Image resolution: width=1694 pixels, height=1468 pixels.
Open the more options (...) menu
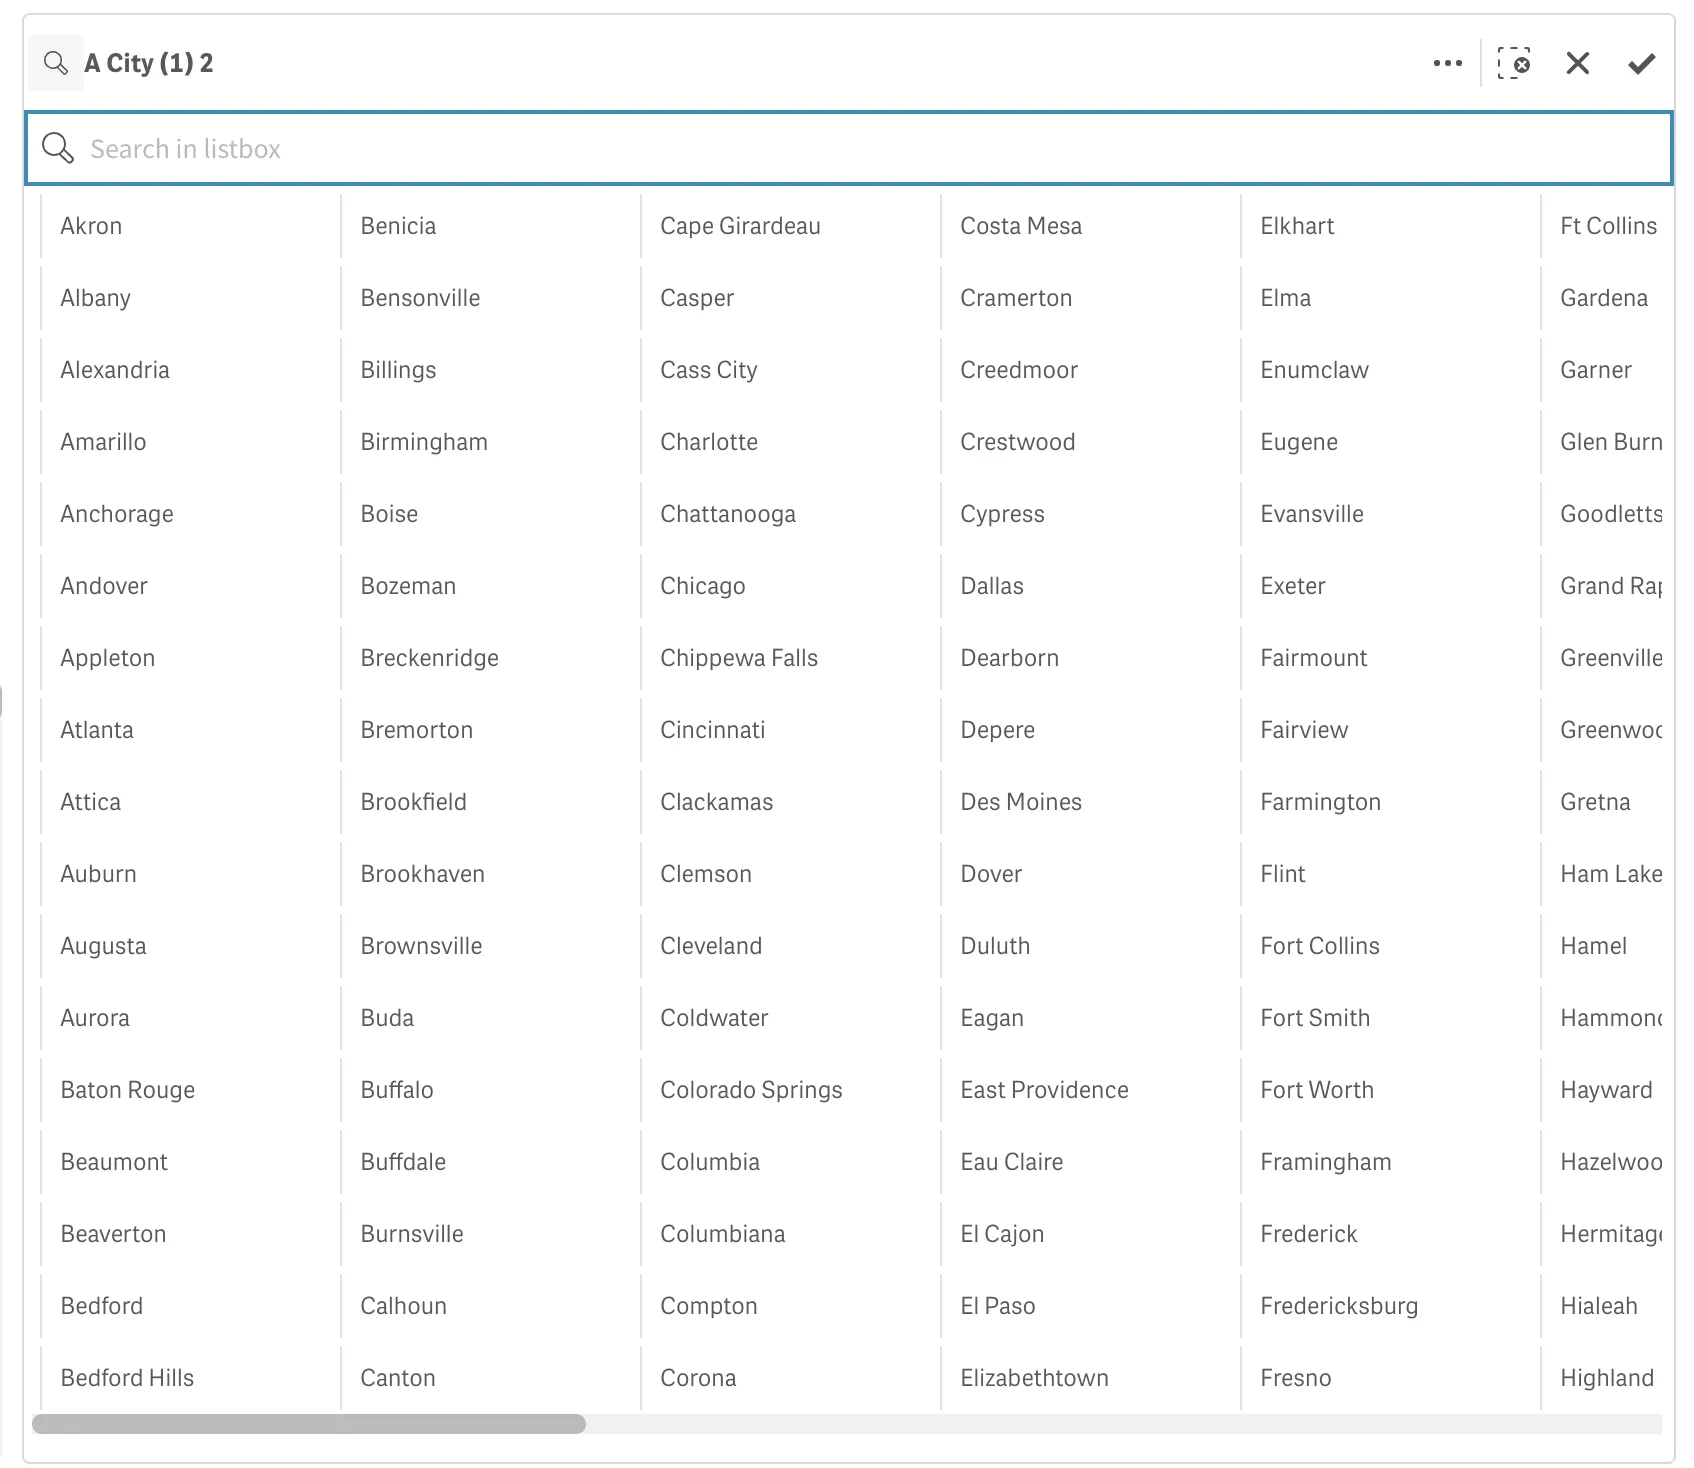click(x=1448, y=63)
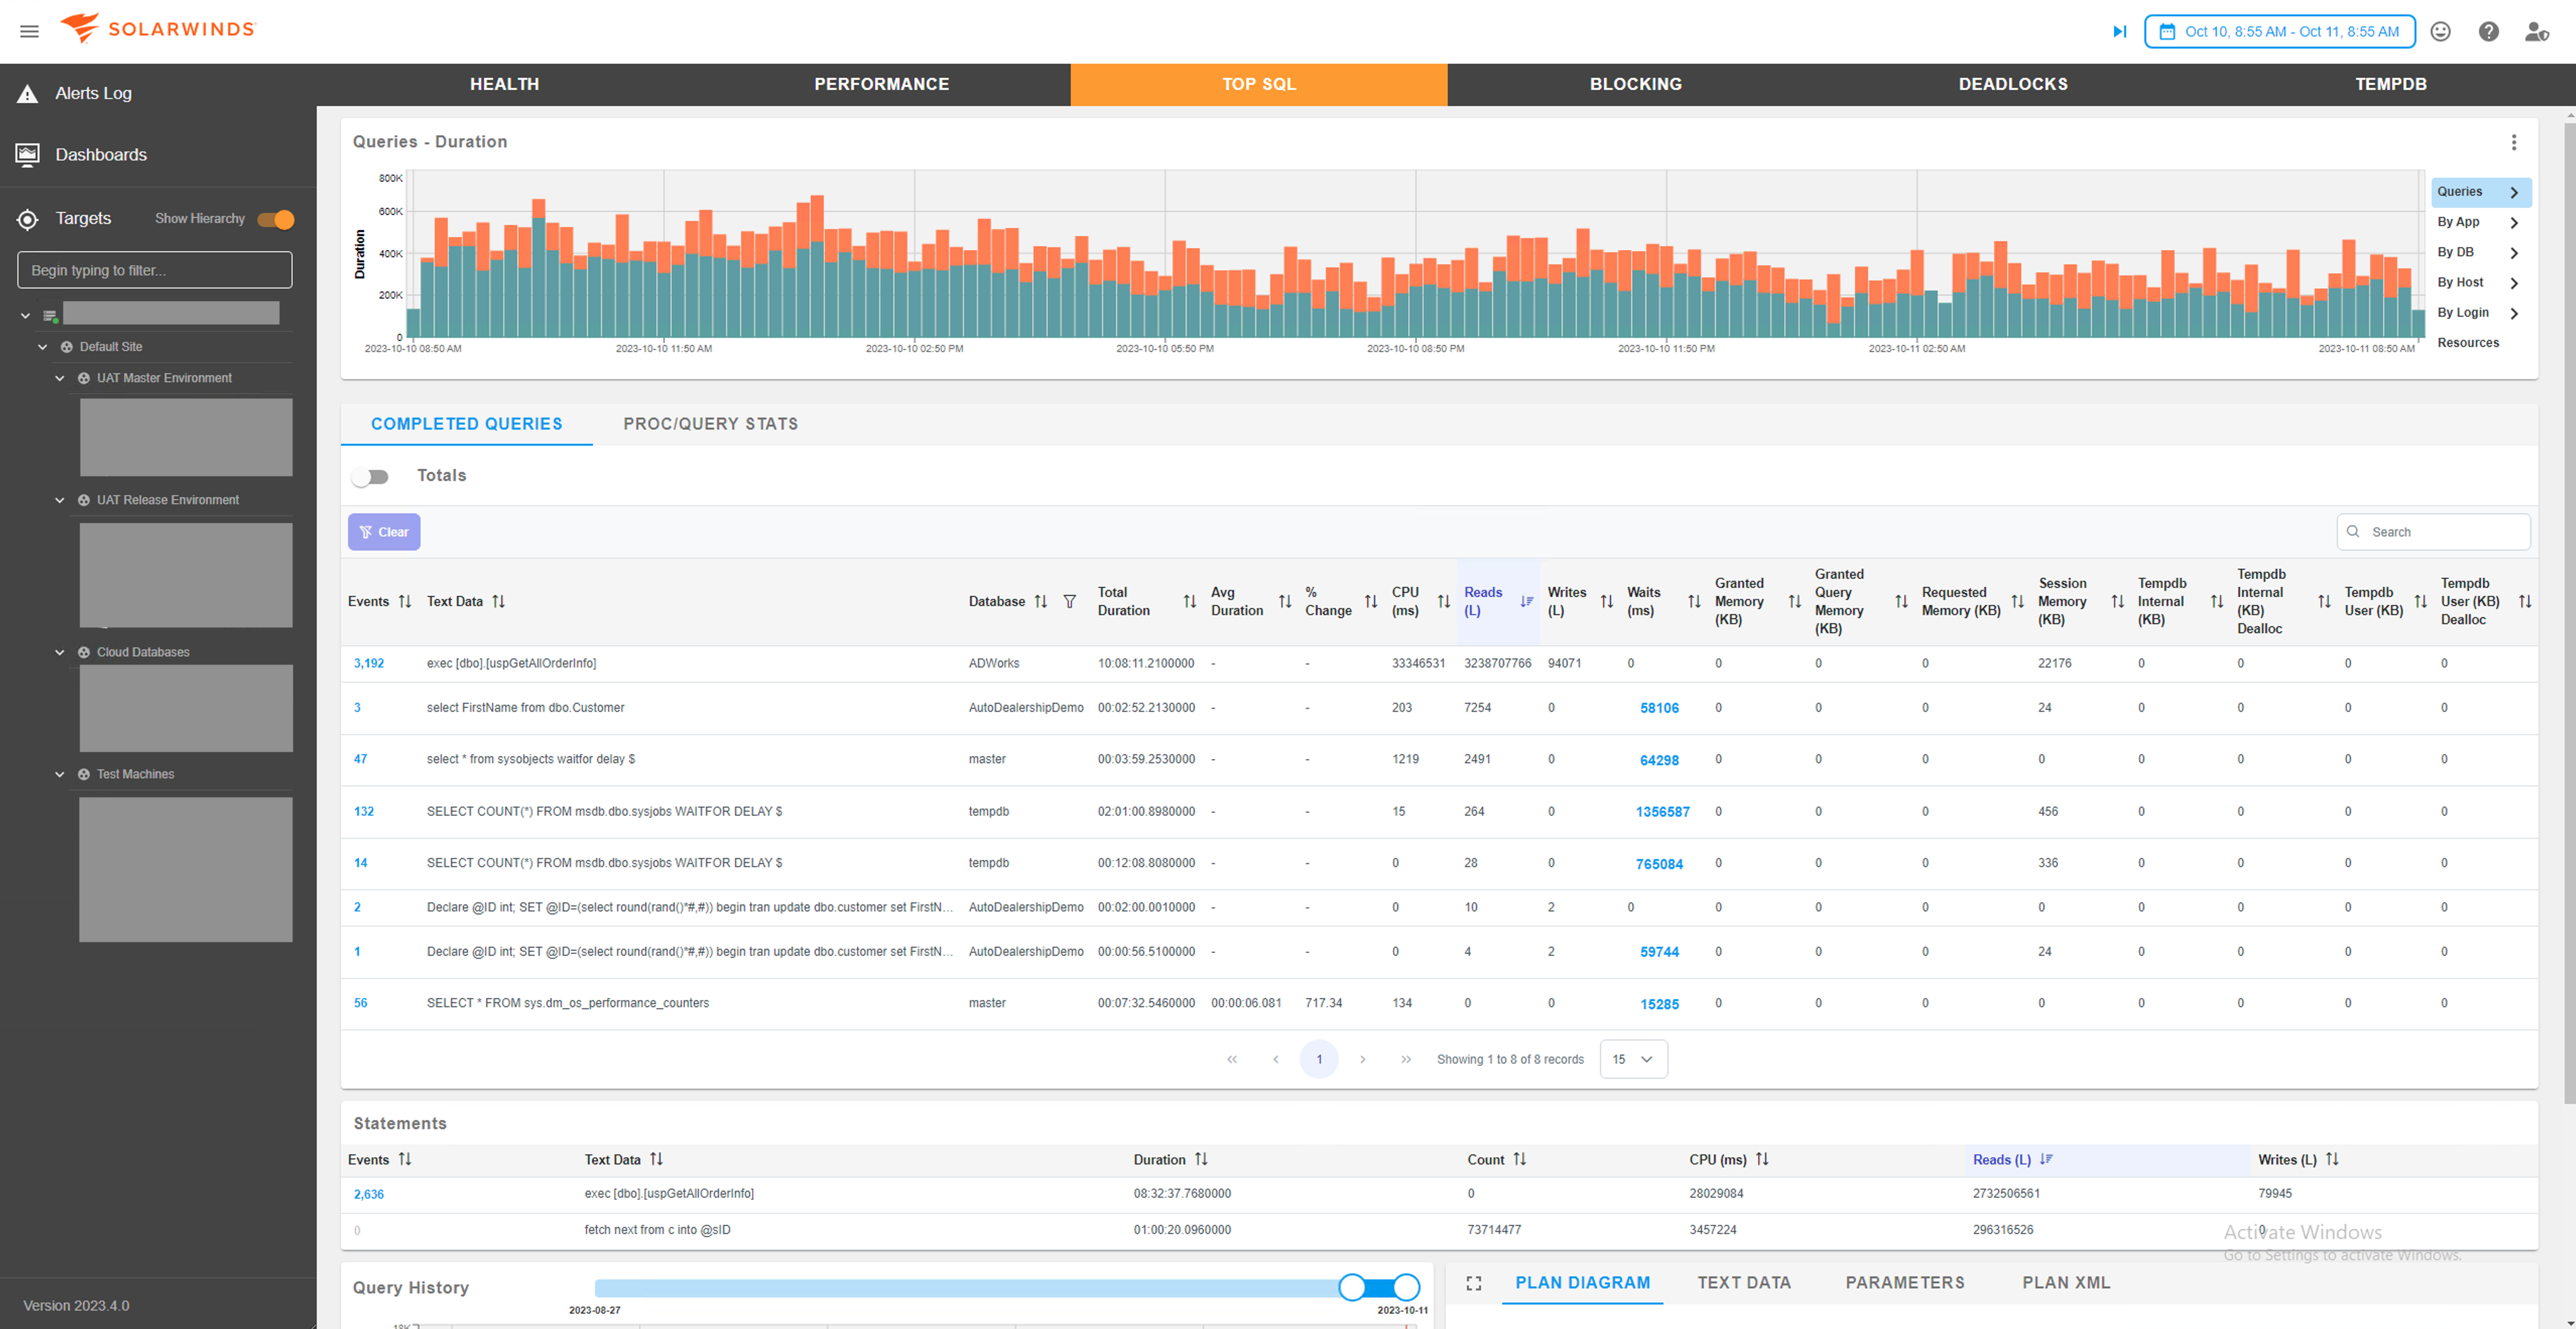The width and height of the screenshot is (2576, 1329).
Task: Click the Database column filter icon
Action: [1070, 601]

━━━━━━━━━━━━━━━━

What you should do – All records above are to be repeated exactly, with the images left out.

Result of this exercise –
Image resolution: width=1694 pixels, height=1468 pixels.
Open the more options (...) menu
click(x=1448, y=63)
The width and height of the screenshot is (2576, 1329).
Task: Click the Database column filter icon
Action: [1070, 601]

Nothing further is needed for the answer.